Dilip Chitre, Indian painter, writer and filmmaker, and a close friend of Mehta’s


"I guess my immediate feeling, when I saw the announcement of Tyeb's death was ‘Ah, the old guard—and also the vanguard—is dying out.’ I cannot hear his name without immediately thinking of Raza, Souza, Ara, Husain and Akbar Padamsee…they have practically passed into the mythic past. They were the young bloods of Independent India. There was something heady and unbridled about their work, even though it was so inextricably linked to Western modernism.

When I stop to look at it, Mehta’s vision was uniquely his, separate and distinct. And he remained true it, he didn't sway with every passing breeze. He belonged to an era when artists were still expected to be able to draw and I admire that.

There's no clear answer about why he didn't enjoy commercial success—but I would like to think it's because he maintained his purity—he didn't bow his head to Mammon— and maybe that meant that his work took a long slow time to reach the eminence that he achieved later.

What I like about his work is that quality of resistance to pressure—the stolid, uncompromising lines, the block-like solidity of his images. In their homeliness, their lack of ornament and their awkwardness, they come through as sincere."
Manjula Padhmanaban, writer and artist

"Tyeb traversed a long and painful life in many ways. His chosen imagery — usually a solitary figure — became iconic, from the early trussed bulls to the rickshawala and falling figure to Kali and Mahisasaura.

My first meeting with him in 1993 was a rare mismatch of energy levels, as his humility shone through that hoarse voice rooted in a gently absorbed pain. He wanted to get rid of the sculpted line in his art, but being a figurative painter could not; he genuinely loved Husain, and was one of the few artists who always stood by him. I remember how much more passionate and excited he became for me to see his documentary film ‘Koodal’ than his paintings.

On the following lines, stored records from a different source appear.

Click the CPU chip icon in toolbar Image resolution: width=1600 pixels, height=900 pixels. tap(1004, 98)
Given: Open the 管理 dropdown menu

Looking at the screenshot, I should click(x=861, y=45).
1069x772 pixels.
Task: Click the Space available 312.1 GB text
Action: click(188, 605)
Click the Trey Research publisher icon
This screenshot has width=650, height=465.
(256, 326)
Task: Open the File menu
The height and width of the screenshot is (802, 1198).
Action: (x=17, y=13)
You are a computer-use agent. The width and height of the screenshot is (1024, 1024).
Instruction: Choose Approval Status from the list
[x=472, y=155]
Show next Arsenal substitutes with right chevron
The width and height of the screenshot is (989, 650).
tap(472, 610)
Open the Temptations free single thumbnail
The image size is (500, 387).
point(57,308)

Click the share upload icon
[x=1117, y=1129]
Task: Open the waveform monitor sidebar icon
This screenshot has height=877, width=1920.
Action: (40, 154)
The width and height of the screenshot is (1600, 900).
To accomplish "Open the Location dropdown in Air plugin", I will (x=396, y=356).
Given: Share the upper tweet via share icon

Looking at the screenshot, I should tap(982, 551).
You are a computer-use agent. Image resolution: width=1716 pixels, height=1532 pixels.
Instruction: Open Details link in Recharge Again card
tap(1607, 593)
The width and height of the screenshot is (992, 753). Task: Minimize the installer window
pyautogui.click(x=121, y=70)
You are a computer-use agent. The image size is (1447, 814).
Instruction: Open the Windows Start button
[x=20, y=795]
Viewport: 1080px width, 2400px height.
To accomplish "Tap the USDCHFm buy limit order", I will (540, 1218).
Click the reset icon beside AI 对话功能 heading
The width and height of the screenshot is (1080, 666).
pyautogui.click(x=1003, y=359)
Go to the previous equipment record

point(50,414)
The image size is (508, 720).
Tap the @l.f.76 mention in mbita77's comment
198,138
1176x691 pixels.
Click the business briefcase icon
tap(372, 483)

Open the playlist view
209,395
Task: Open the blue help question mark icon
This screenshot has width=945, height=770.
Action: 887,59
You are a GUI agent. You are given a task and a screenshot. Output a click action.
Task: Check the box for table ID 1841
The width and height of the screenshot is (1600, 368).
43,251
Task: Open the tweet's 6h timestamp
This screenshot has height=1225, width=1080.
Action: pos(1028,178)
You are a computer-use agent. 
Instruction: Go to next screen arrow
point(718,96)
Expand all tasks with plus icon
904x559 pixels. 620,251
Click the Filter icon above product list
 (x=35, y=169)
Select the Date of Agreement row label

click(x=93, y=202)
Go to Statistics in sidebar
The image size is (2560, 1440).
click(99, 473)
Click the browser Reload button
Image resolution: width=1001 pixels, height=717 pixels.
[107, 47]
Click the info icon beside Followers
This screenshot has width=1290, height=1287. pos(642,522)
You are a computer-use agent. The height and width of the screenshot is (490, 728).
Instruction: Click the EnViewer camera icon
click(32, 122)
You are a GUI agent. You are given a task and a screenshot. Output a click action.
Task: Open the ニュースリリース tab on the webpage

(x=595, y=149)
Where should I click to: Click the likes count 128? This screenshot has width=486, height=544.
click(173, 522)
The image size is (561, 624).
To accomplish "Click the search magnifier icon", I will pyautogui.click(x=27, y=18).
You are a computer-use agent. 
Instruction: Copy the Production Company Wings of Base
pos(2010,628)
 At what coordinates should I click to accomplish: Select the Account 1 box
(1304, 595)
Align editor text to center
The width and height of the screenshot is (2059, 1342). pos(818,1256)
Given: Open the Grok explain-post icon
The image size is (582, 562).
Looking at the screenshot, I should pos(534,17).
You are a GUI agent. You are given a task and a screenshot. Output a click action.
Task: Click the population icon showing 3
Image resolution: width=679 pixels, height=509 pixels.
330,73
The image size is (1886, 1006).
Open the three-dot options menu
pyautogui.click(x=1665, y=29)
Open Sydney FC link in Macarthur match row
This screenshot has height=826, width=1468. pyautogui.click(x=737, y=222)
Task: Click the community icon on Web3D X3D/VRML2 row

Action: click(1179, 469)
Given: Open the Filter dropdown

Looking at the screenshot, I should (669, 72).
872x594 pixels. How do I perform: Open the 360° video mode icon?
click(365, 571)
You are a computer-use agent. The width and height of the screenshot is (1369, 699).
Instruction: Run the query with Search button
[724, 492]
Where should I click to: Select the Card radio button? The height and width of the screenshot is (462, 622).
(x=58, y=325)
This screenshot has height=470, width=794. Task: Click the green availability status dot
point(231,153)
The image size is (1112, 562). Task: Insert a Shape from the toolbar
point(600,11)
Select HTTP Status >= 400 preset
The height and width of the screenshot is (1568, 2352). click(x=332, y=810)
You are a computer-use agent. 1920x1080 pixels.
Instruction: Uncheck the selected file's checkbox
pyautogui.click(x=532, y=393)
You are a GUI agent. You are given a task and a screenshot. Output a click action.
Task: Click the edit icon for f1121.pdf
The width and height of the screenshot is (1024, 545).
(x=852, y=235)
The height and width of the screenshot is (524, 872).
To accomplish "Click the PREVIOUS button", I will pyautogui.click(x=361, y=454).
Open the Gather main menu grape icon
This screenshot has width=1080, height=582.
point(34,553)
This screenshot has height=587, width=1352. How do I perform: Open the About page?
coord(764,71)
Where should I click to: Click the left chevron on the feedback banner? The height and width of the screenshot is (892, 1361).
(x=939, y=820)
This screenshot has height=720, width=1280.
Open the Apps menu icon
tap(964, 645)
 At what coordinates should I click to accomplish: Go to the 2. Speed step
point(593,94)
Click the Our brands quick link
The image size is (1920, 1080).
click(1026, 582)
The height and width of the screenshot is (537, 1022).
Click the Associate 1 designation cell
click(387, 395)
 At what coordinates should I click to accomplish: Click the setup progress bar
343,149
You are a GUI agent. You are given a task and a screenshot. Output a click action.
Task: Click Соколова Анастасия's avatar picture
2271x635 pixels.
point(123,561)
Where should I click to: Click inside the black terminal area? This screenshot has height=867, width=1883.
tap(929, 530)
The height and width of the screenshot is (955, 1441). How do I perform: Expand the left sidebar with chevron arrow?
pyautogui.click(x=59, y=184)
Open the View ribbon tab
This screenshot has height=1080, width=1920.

Bit by bit his bodily parts were becoming fragile as with many with age, and when rarely we would speak on the phone, it was equally sad and funny, as both of us, neither with the best of health, but both stubborn to the core, shouting into deaf ears with broken voices.

He just wanted his small family to be happy, and I remember how he had kept the early trussed bull for Sakina and his children. That was a rare love and bond, Tyeb and Sakina. Their togetherness, him in his comfy old chair, phone besides, she sitting besides on the sofa, silent but totally absorbed in their togetherness."

Neville Tuli, Chairman of Osian’s

"Whenever we did meet him, we would all flock towards like he was a deity. From his generation people were arrogant and wouldn’t talk to anyone. But he would try and speak to everybody, there was no arrogance about him at all."